Barradas Hotel in Punta del Este

We would like to share the story of our hotel in Punta del Este.

We named our hotel in Punta del Este after the acclaimed uruguayan artist Rafael Barradas (1890-1929). An innovative painter, Barradas’s distinct style captured the spirit and humanity of his subjects. When visiting our hotel in Punta del Este, be sure to look for Barradas’s paintings, which are prominently displayed alongside the work of other notable artists in our living room and lobby.


Biografía y Obra

Uruguayan painter, son of Spaniards, self-taught. Despite his short life (39 years) performed acts that made him rank among the best painters in his generation, mainly in Spain, where he revolutionized painting and influenced all artistic trends at the time such as the Generation of ‘27.

Europe 1913

He travelled to Europe in 1913 because of his friend, singer Alfredo Medici, who shared his scholarship for further training granted by the Uruguayan government with him at the Teatro alla Scala in Milan. He contacted the Italian Futurists, travelled to Paris later that year where he had the chance to see avant-garde movements brewing and returned to Milan.

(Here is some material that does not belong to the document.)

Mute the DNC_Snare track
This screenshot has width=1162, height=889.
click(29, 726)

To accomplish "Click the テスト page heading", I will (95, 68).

He developed a unique style of pictorial expression where he’d incorporate highly expressive chromatism to dynamic drawings called “Vibrationism”. He moved to Barcelona in 1914 and became involved with leading young Catalan poets like Joan Salvat-Papasseit and Juan Gutiérrez Gili.

Returning to Montevideo

In November 1928 he returned to Uruguay, extremely sick and shortly after that passed away on February 1929 leaving most of his work to his family who permanently exhibited it at their home.

In 1969 the family presented the work to the Ministry of Education and Culture of Uruguay so as to create the Barradas Museum. It’s currently in the National Museum of Visual Arts in Montevideo, where it was exhibited in 1972. So far the city hasn’t seen an exhibition like that again.

On April 16th 2008 an oil on canvas called “Muñeca”, dated 1919 (51,5 x 59,5 cm) was auctioned at auction house Castells in Montevideo, Uruguay, for USD 108.000. In 2010 the painting “Calixto” was sold for USD 240.000.